■ Tasks and exercises ■
a) List every distinct person credited as an author in the commit log, giving each name once.
b) According to the commit log, what default value does the tgt size now take?
c) Transcribe the commit log starting at "Zack Cerza [Thu, 12" and ending at "should be negligible.".

Text passage Start Marker

Zack Cerza [Thu, 12 Dec 2013 23:33:53 +0000 (17:33 -0600)]
Make sure to report all results.
If a just-finished job was using a teuthology branch not known to
contain the reporting feature, then report the job via the
teuthology-report script. Note that in some cases this will result in
double reporting but the extra load should be negligible.
John Spray [Thu, 12 Dec 2013 21:33:19 +0000 (13:33 -0800)]
Fix FSID not being set in ceph.conf
Symptom was that 'ceph --admin-daemon... config get fsid'
returned zeros, while correct fsid was present in cluster maps.
Fix it by populating FSID in ceph.conf, after extracting it from
monmap.
Sandon Van Ness [Thu, 12 Dec 2013 02:07:43 +0000 (18:07 -0800)]
Longer timeout after sync/reboot.
With only a 5 second sleep via ssh and python it looks like a
race-condition was sometimes hitting where it would think
the machine is back up before the reboot command had completed.
Signed-off-by: Sandon Van Ness <sandon@inktank.com>
Sage Weil [Mon, 9 Dec 2013 19:42:12 +0000 (11:42 -0800)]
nuke: ignore exceptions while issuing reboot command
I'm seeing failed tasks (and nuke) leak machines. It looks like we are
getting an exception on the '... reboot -f -n' command when we should be
ignoring it and waiting for the machine to restart.
For example:
http://qa-proxy.ceph.com/teuthology/sage-2013-12-08_19:25:06-rados:thrash-wip-tier-foo-basic-plana/136321/teuthology.log
Warren Usui [Thu, 5 Dec 2013 01:49:21 +0000 (17:49 -0800)]
A create_if_vm call was made more than once when a lock-many style lock
was performed. This caused downburst to run twice, and the second
downburst fails as a result of the first downburst running.
Warren Usui [Mon, 2 Dec 2013 22:37:12 +0000 (14:37 -0800)]
Implement --downburst-conf parameter for teuthology-lock.
Load the appropriate yaml information when found (this formerly
did not work). Make sure teuthology --lock works with a downburst
entry in the yaml files. Document how this works in README.rst.
Warren Usui [Fri, 15 Nov 2013 04:24:38 +0000 (20:24 -0800)]
tgt and iscsi code need some minor fixes. Moved the settle call during
simple read testing. In iscsi.py, generic_mkfs and generic_mount need
to be called from the main body of the task. An extraneous iscsiadm
command was removed. The tgt size is now not hard-coded. It is extracted
from the property and defaults to 10240.
Sandon Van Ness [Thu, 21 Nov 2013 00:37:31 +0000 (16:37 -0800)]
Use shortened version in order to avoid revision/arch mishaps.
Sometimes -X is added to package names which does not exist in the
/version file. Simply using the version string does not work on
RHEL (it does on centos). Until version and the packages match
identically we instead will just split the version at the - and
no longer specify the dist for better reliability but slightly
lower accuracy.
Signed-off-by: Sandon Van Ness <sandon@inktank.com>
Sandon Van Ness [Sat, 9 Nov 2013 01:00:27 +0000 (17:00 -0800)]
For saya (arm) use arm gitbuilder for ceph sha1.

Text passage End Marker
Dataset entries Start Marker

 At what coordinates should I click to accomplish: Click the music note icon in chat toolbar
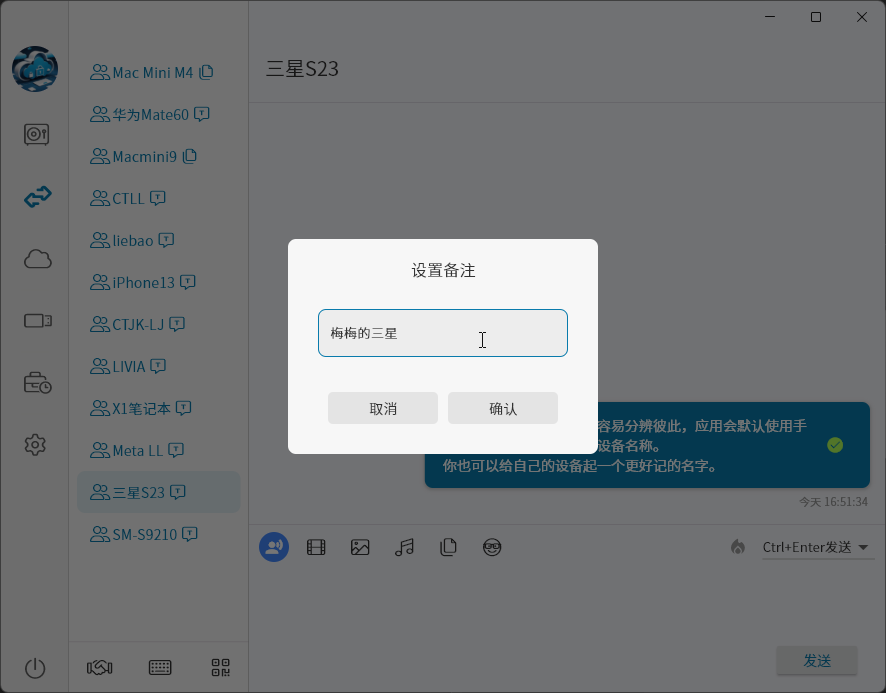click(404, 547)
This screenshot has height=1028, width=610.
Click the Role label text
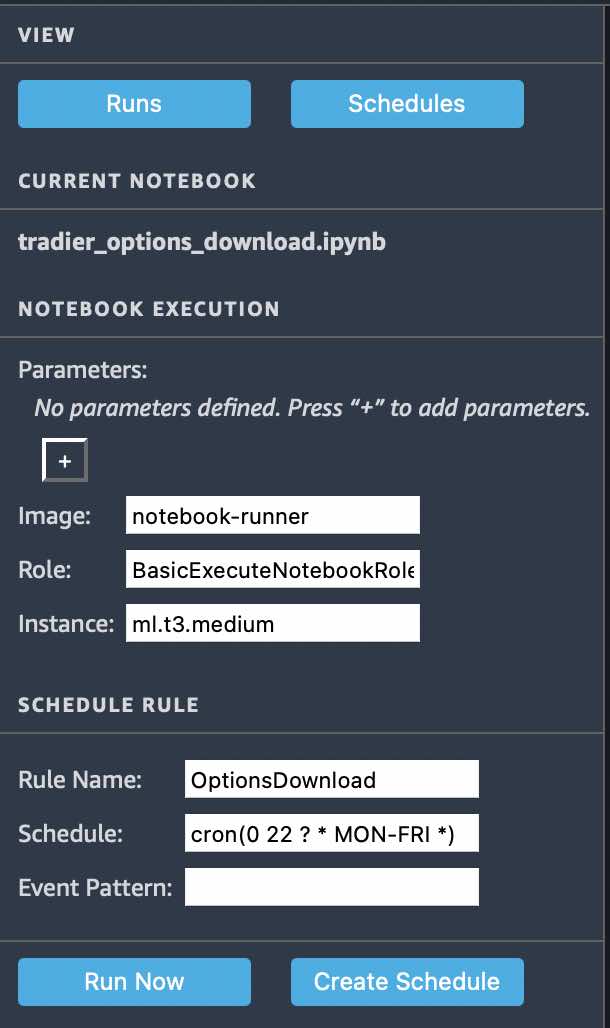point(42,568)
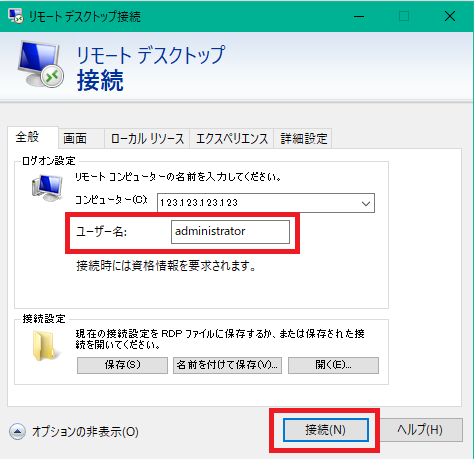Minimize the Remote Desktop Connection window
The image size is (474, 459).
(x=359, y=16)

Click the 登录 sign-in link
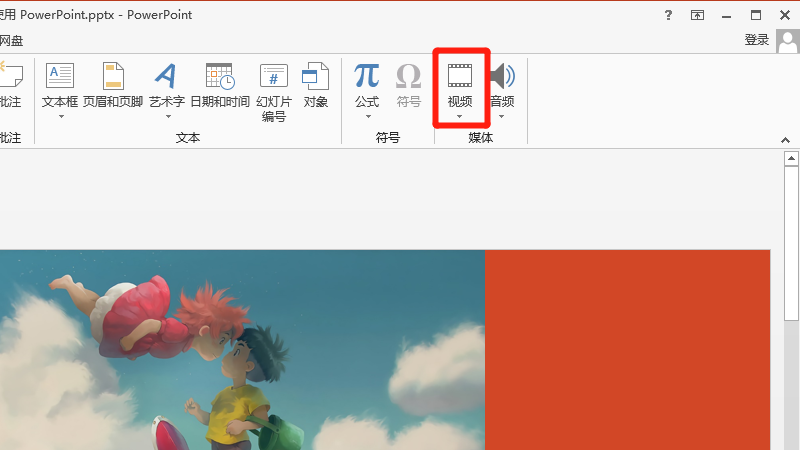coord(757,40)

Dataset entries End Marker
Dataset entries Start Marker

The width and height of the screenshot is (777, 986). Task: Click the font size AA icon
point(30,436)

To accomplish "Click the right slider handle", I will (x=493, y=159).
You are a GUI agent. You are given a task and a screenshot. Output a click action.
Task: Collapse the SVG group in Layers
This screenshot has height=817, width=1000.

Dataset entries End Marker

■ Results by task ■
a)
Zack Cerza
John Spray
Sandon Van Ness
Sage Weil
Warren Usui

b) 10240

c)
Zack Cerza [Thu, 12 Dec 2013 23:33:53 +0000 (17:33 -0600)]
Make sure to report all results.
If a just-finished job was using a teuthology branch not known to
contain the reporting feature, then report the job via the
teuthology-report script. Note that in some cases this will result in
double reporting but the extra load should be negligible.